Required action.
The answer should reproduce every entry exactly and contain no images.

Records shown.
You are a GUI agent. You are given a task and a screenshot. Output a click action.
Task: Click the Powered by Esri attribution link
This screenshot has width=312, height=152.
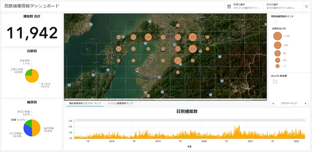(x=259, y=99)
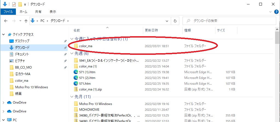
Task: Open the 571 (1).htm Edge file
Action: pyautogui.click(x=86, y=72)
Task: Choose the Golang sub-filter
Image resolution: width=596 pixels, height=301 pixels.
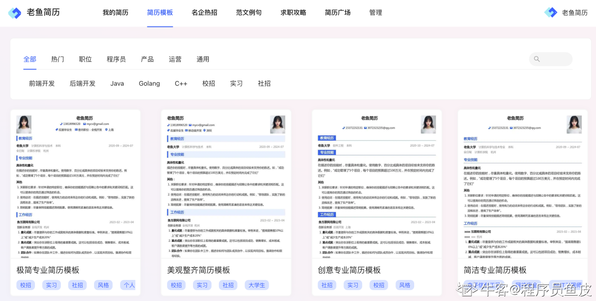Action: tap(149, 83)
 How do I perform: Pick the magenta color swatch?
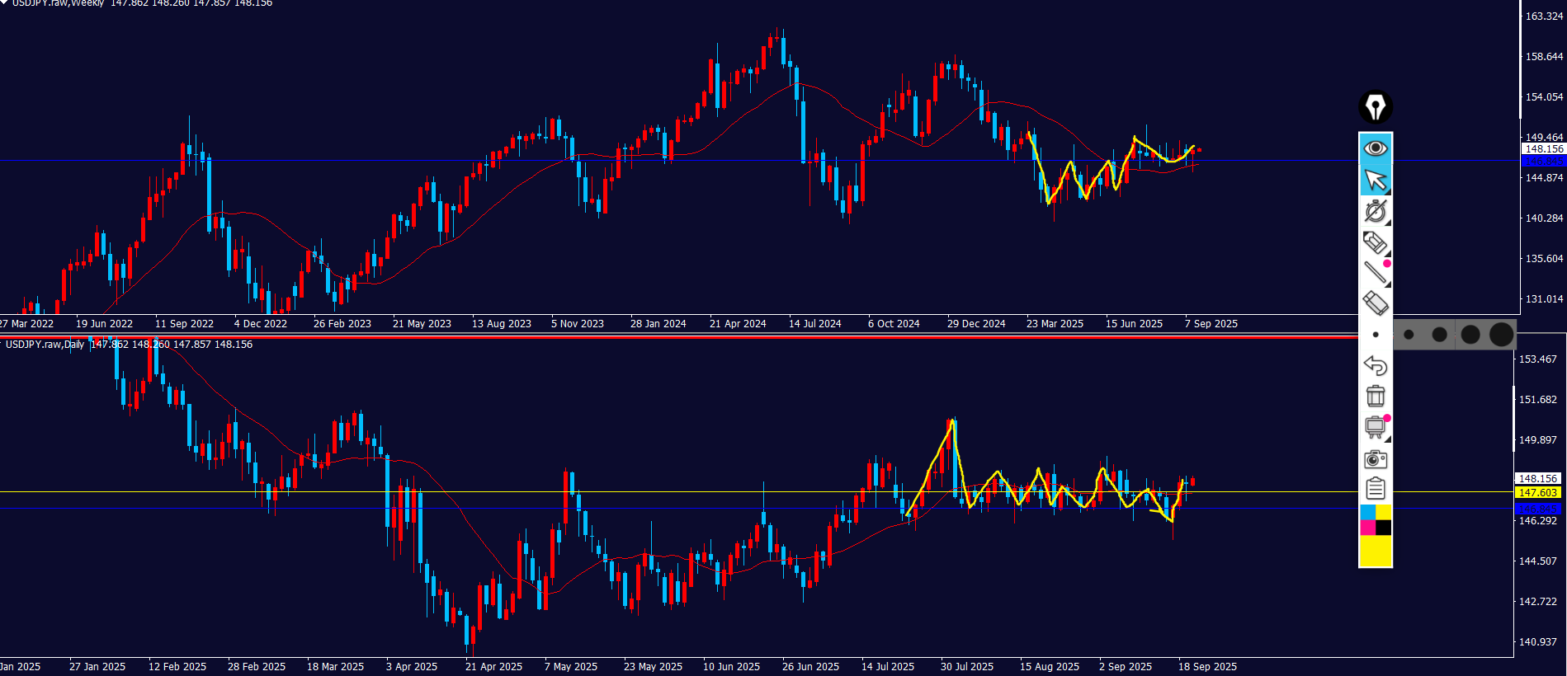(1367, 528)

Result of the task.
You are a GUI agent. You are given a task and a screenshot. Output a click action.
Task: Click the Powered by Esri attribution link
This screenshot has width=312, height=152.
(x=259, y=99)
Task: Open the 571 (1).htm Edge file
Action: pyautogui.click(x=86, y=72)
Task: Choose the Golang sub-filter
Image resolution: width=596 pixels, height=301 pixels.
Action: tap(149, 83)
 How do I perform: Pick the magenta color swatch?
(1367, 528)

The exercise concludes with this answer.